Attacking Escobar’s dynasty from all angles, Los Pepes bombed his properties and targeted his source of money laundering by killing the white-collar infrastructure of the Medellin Cartel, which included Escobar’s own extended family members. There was speculation that some Search Bloc members were helping Los Pepes in their endeavours.
In February 1993, Escobar’s wife and children applied to the US Embassy in Bogota for visas to enter America but they were refused, under orders from President Cesar Gaviria. Colombia’s top federal prosecutor, General Gustavo de Greiff, disagreed with this decision and, calling himself an independent entity, entered into negotiations to help them leave Colombia in return for Escobar’s surrender.
On the night of Friday, 26 November 1993, the US Embassy in Bogota received information that Escobar’s wife and children were once more planning to flee Colombia. They were successful this time and landed in Frankfurt, Germany on Sunday 28 November 1993.

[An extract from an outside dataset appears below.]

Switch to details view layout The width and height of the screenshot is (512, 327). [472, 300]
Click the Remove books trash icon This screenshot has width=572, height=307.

The Lufthansa aeroplane was forced to taxi to a remote part of an alternate runway, in order to avoid the press awaiting their arrival at the terminal. It wasn’t long after this that authorities traced a telephone call made by Escobar, which enabled them to track him to a house in Medellin
 

Fatal shot
On Thursday, 2 December 1993, a day after his 44th birthday and after a manhunt that lasted 16 months, Escobar was finally found and cornered in one of his hideouts in Los Olivos. He and his bodyguards attempted to escape via the rooftops and were engaged in a protracted gunfight with Search Bloc authorities. Escobar was wounded in the leg and torso before receiving a fatal shot to the head. There has been speculation as to who fired the fatal bullet and the possibility put forward that it might have been a planned execution.
Colombia certainly did not rid itself of the scourge of its cocaine trade with the death of Escobar but it was successful in destroying the powerful Medellin Cartel. The Cali Cartel took its place until the mid 1990s, when the Colombian government either caught or killed its leaders.

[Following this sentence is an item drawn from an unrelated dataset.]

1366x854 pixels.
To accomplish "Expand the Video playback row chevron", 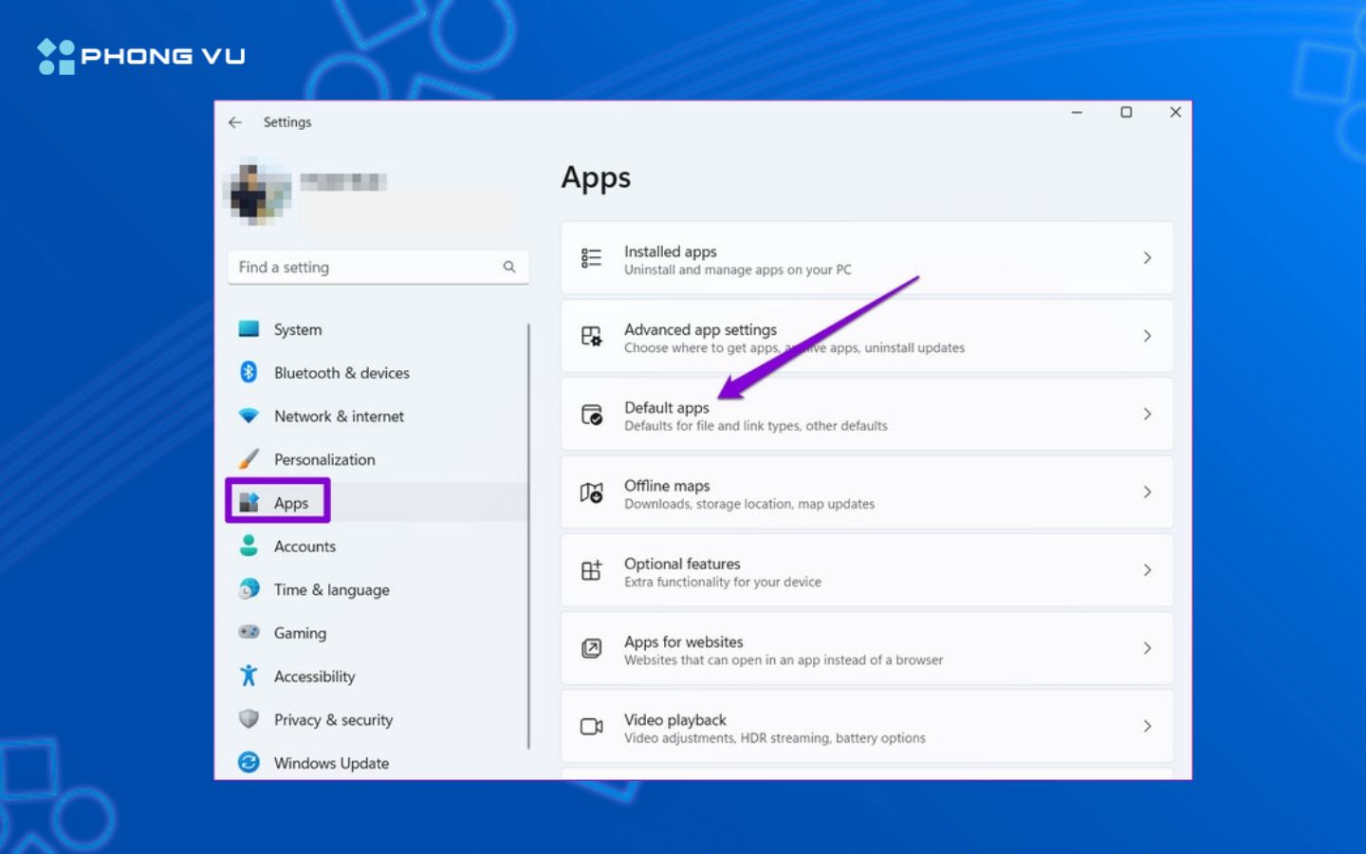I will (x=1148, y=726).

Escobar’s infamy lives on and he is the subject of books, films and television documentaries. Books include ‘Killing Pablo: The Hunt For the World’s Greatest Outlaw’ (2001) by Mark Bowden and ‘Clear and Present Danger’, a novel by Tom Clancy and a film of the same name, which features a Colombian drug lord named Ernesto Escobedo. Films based on his life include ‘Blow’ (2001), starring Johnny Depp and Penelope Cruz, and ‘Pablo, Angel o Demonio’ (‘Pablo, Angel or Demon’) (2007), by Spanish director Jorge Granier-Phelps. There was the television movie ‘Drug Wars: The Cocaine Cartel’ (1992) and television documentary ‘The True Story of Killing Pablo’ (2002). He has even surfaced in a video game, with an airport named Escobar International Airport in ‘Grand Theft Auto: Vice City’ and had commemorative songs written about him.

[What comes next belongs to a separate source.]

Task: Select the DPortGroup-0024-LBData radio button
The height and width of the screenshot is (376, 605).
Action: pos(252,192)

In 2006, a Truth Commission, instigated by three judges of the Colombian Supreme Court, included in its report claims that Escobar had been behind the 1985 M-19 siege of the Supreme Court. One of these claims was from ‘Popeye’, a former Escobar hit man. On 28 October 2006, Escobar’s body was exhumed at the request of his nephew, Nicolas Escobar. It was in order to verify that it was Escobar’s body in the tomb and also to collect DNA for a paternity test claim.